__Excerpted text__.

◆ ◆ ◆ ◆

Depending on the camera there are 1-point, 9-point, 11-point ,21-point, and 51-point autofocusing methods. Not all subjects are the same; birds in flight against a solid-color sky is one type of subject; North American football with 22 players wearing high-contrast uniforms with bold numbers and scattered over a playing field in clusters is another type of subject. We have no idea what the video you watched said, and no idea how skilled or proficient the video's author was. Small-sensor cameras with pokey f/3.5~5.6 telezooms like 55-200 have almost no foreground/background separation capabilities at outdoor sports distances of 30 meters, whereas a 300/2.8 shot on FX has substantial foreground/background separation capability. Using slow consumer-aperture zoom lenses, or short focal length lenses like 18-140mm is vastly different from using say a 70-200/2.8 in a single-player sport like say, tennis.

Autofocusing is a complicated subject, and exactly "how" to set up a camera depends to an extent on the camera, its AF module, and its strength, as well as the lens, and how the lens and its length and aperture send data to the AF system. FAST telephoto lenses give the AF system very much IN-focus and very much OUT-of focus data to work with, and tele focal lengths cover a narrow angle of view, and AF system response can be blazingly fast. Slooooooow, short length lenses, like say 18-55 or 18-135 for example, cover pretty wide angles at their shorter end, and at their longer end, the in-focus or out-of-focus data the lens sends to the AF module is not so nearly clear-cut as with say, a 300 f/4 or even the 70-200/2.8, so these types of lenses with say, a 51-point AF pattern engaged and at 18-70mm are going to have a TON of real world area covered by a 51-point pattern.

◆ ◆ ◆ ◆

__Extracted entries__.
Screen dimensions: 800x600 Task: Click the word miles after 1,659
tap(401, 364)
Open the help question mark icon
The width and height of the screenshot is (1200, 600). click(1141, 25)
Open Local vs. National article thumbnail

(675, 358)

◆ ◆ ◆ ◆

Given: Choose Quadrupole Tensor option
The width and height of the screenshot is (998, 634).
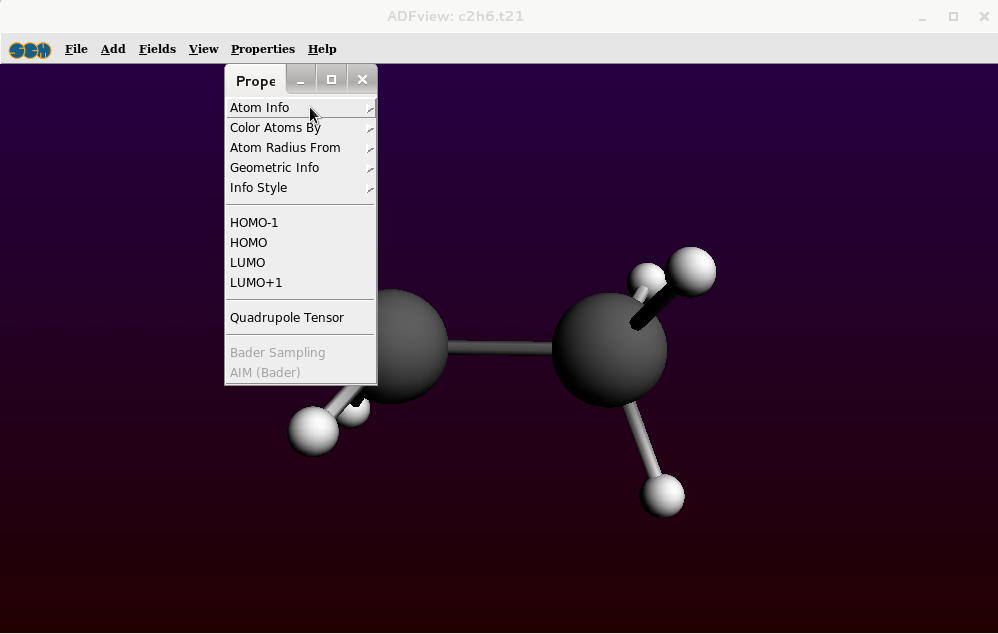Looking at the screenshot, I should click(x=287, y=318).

◆ ◆ ◆ ◆

__Exercise task__. Reproduce verbatim the portion of the autofocusing text from "Autofocusing is a" to "a 51-point pattern.".

__Task output__.
Autofocusing is a complicated subject, and exactly "how" to set up a camera depends to an extent on the camera, its AF module, and its strength, as well as the lens, and how the lens and its length and aperture send data to the AF system. FAST telephoto lenses give the AF system very much IN-focus and very much OUT-of focus data to work with, and tele focal lengths cover a narrow angle of view, and AF system response can be blazingly fast. Slooooooow, short length lenses, like say 18-55 or 18-135 for example, cover pretty wide angles at their shorter end, and at their longer end, the in-focus or out-of-focus data the lens sends to the AF module is not so nearly clear-cut as with say, a 300 f/4 or even the 70-200/2.8, so these types of lenses with say, a 51-point AF pattern engaged and at 18-70mm are going to have a TON of real world area covered by a 51-point pattern.